* [Set task]: Copy every row below word for word, leaving out the pictures.

— start of Input records —

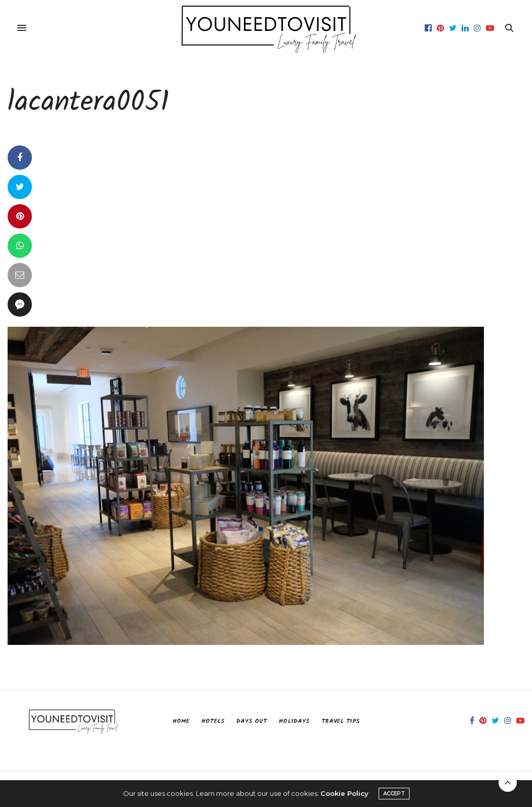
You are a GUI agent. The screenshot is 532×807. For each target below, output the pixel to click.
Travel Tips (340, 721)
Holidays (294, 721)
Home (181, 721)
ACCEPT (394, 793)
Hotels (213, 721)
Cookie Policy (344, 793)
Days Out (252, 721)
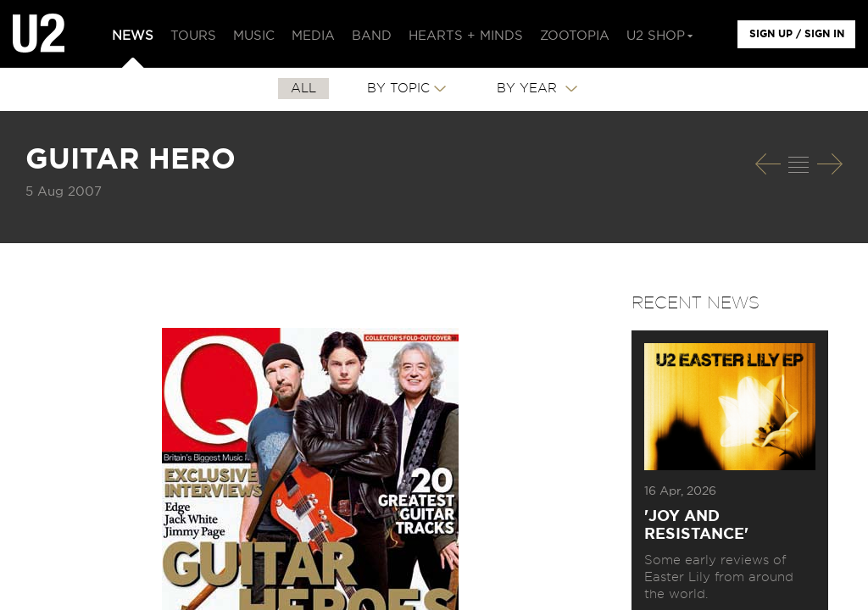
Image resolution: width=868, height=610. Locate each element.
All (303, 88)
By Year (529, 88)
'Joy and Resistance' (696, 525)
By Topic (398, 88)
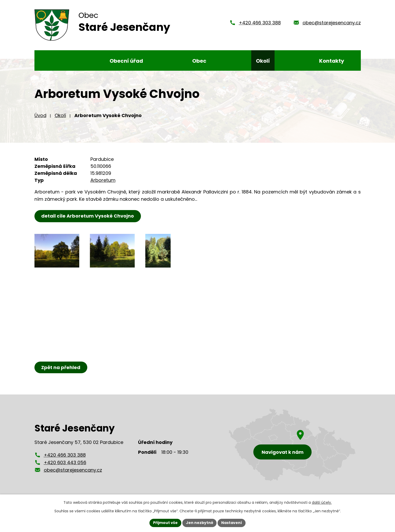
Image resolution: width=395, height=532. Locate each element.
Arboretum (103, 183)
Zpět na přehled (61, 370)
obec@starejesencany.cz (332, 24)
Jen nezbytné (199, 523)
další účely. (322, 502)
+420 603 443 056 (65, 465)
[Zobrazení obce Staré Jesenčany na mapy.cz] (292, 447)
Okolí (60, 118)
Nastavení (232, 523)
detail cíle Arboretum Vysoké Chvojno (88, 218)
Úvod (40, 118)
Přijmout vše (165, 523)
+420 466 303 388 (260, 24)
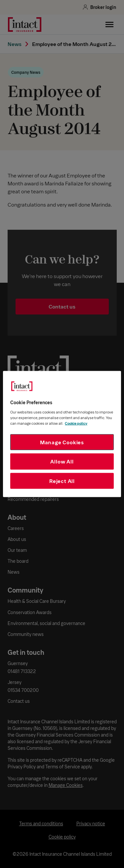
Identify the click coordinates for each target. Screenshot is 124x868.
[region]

— end of Input records —

* [The answer]:
You are a GUI agent. The screenshot is 532×807. For each target below, output the pixel to click.
Travel Tips (340, 721)
Holidays (294, 721)
Home (181, 721)
ACCEPT (394, 793)
Hotels (213, 721)
Cookie Policy (344, 793)
Days Out (252, 721)
Image resolution: width=868, height=610. Locate each element.
All (303, 88)
By Year (529, 88)
'Joy and Resistance' (696, 525)
By Topic (398, 88)
Image resolution: width=395, height=532. Locate each element.
Arboretum (103, 183)
Zpět na přehled (61, 370)
obec@starejesencany.cz (332, 24)
Jen nezbytné (199, 523)
další účely. (322, 502)
+420 603 443 056 (65, 465)
[Zobrazení obce Staré Jesenčany na mapy.cz] (292, 447)
Okolí (60, 118)
Nastavení (232, 523)
detail cíle Arboretum Vysoké Chvojno (88, 218)
Úvod (40, 118)
Přijmout vše (165, 523)
+420 466 303 388 (260, 24)
Identify the click coordinates for each target. Screenshot is 124x868.
[region]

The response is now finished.